Introduction

Since its development, argon laser trabeculoplasty has been a useful tool for the treatment of open-angle glaucoma,1 both as a first therapeutic option even ahead of medical treatment and for glaucomas that cannot be controlled with topical treatment, as a previous step to the surgical intervention.2 Although its action mechanism is not well established, two hypotheses have been considered (mechanical and cellular) to explain the increased outflow of aqueous humour through the trabecular meshwork.3,4,5 The coagulation effect of the laser and the subsequent scarring that occurs in the trabeculum are thought to be the main responsible factors for the loss of treatment efficacy over time and for poor retreatment results.6,7

In 1998, Mark Latina published his first trabeculoplasty results8 using a pulsed Nd-YAG laser of 532 nm, which seems to act selectively on the pigmented cells of the trabeculum, respecting adjacent tissues without the coagulation harm that has been associated with the argon laser.9,10 This procedure is called selective laser trabeculoplasty. The action mechanism of this laser has not been completely explained. Since damage to the trabecular meshwork after treatment seems to be minimum compared to that experienced by argon laser-treated patients,11 the cell theory is more feasible than the mechanical theory. The energy released in these types of treatment is approximately 80 times less than for conventional treatment since it uses energies around 0.7 mJ and exposure times in the range of nanoseconds. According to Latina and Park,12 this exposure time would permit the energy to be selectively captured by the pigmented cells of the trabeculum, not affecting adjacent tissues and also avoiding heat diffusion from the pigmented cells to the rest of the trabecular structures, as that occurs in the case of the argon laser. The spot size used is pre-established at 400 μm, which is that required to maintain the low fluency (energy/area) needed for the selectivity of this laser.12

The following study was designed to determine if the lower amount of energy released in selective laser trabeculoplasty (SLT) could lead to less inflammation in the anterior chamber during the immediate postoperative period, and if this may in turn have an effect on the pain suffered by the patients and on postoperative pressure spikes compared to conventional treatment.

Materials and methods

This prospective study was performed on 40 eyes of 40 consecutive patients with early to moderate open-angle glaucoma that was poorly controlled by medical treatment (IOP>21 mmHg) and that had not been previously treated with laser or filtering surgery. Patients with pseudoexfoliative or pigmentary glaucoma were not included. Informed consent was obtained from each patient prior to treatment. The trabeculoplasty was performed in every case by the same ophthalmologist (JFG) and both the pre- and postoperative examinations were carried out by the same person who was blind to the type of laser used (JMC).

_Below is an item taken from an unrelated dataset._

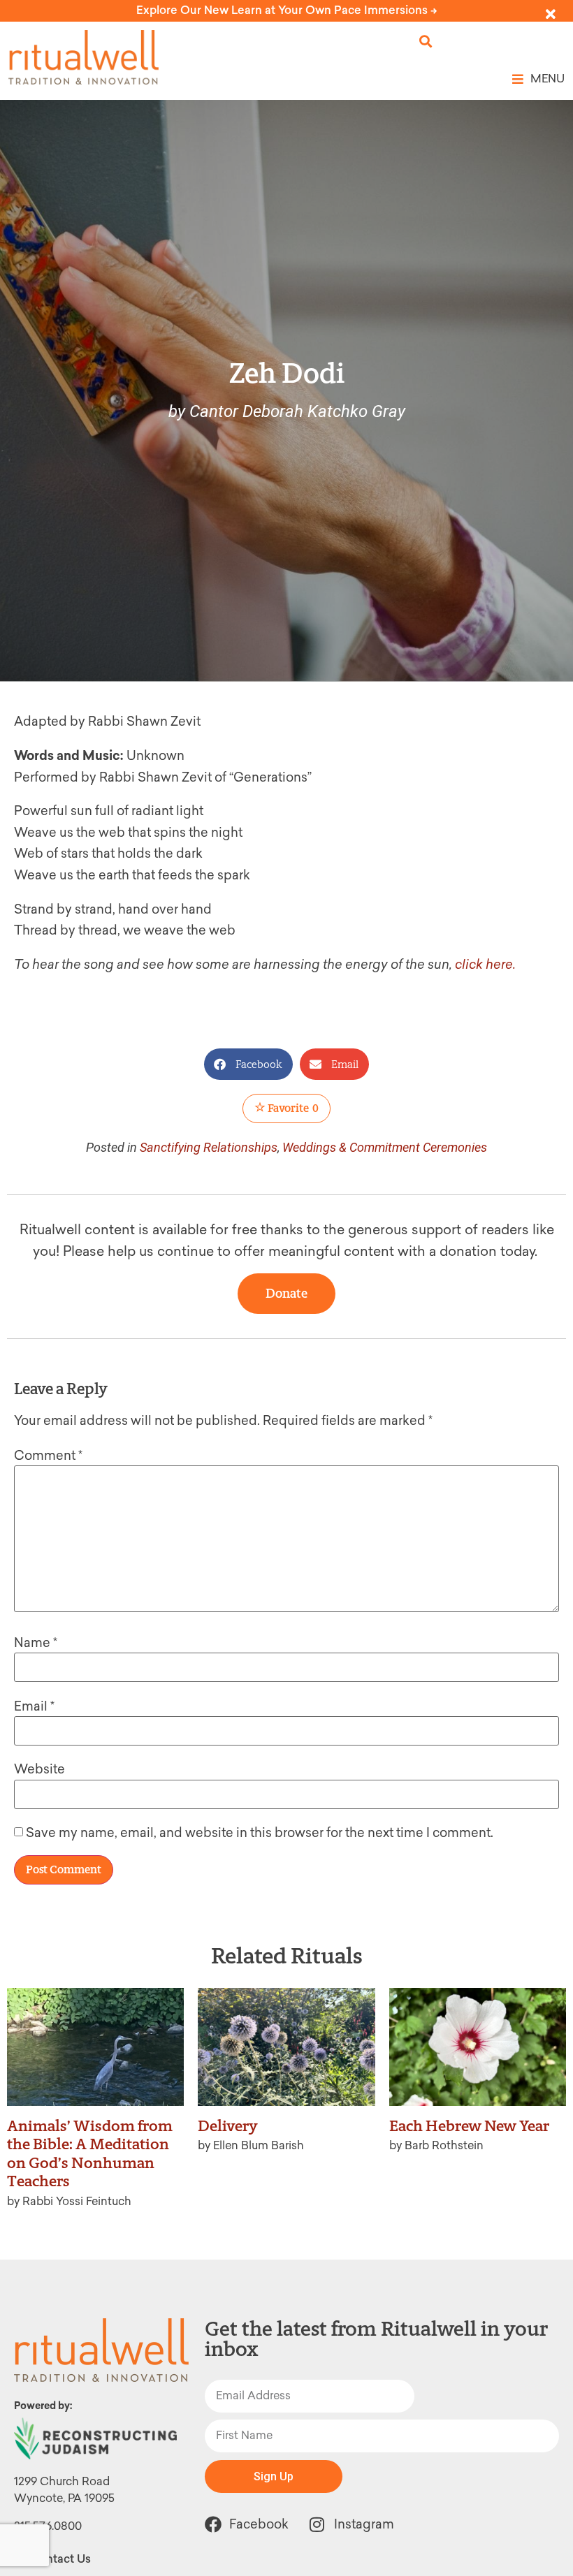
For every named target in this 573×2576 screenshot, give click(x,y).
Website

Patients in the SLT group (n=20) underwent SLT (Coherent Selecta 7000, Coherent Inc., Palo Alto, CA, USA) at the inferior 180°, with a spot size of 400 μm, exposure time of 3 ns and initial energy of 0.8 mJ in every case, which was increased by steps of 0.1 mJ until a visible effect was observed in the trabecular meshwork, at which time it was decreased by 0.1 mJ until treatment was completed. The argon laser trabeculoplasty (ALT) group patients (n=20) underwent an (ALT) (Visulas 532, Carl Zeiss Inc, Germany) on the inferior 180° applying sufficient power to obtain a visible effect in the trabecular meshwork (blanching or occasional bubble formation) with a 50 μm spot size and an exposure time of 0.1 s.

After treatment, all the patients were treated with topical fluorometholone (FML®, Allergan S.A., Madrid, Spain), administered three times a day for 1 week. Alpha agonists were not given in the immediate postoperative period. The hypotensive topical medication that the patients received before treatment was maintained during the 6 months of study to avoid changes that could lead to error in the analysis of intraocular pressure IOP after trabeculoplasty.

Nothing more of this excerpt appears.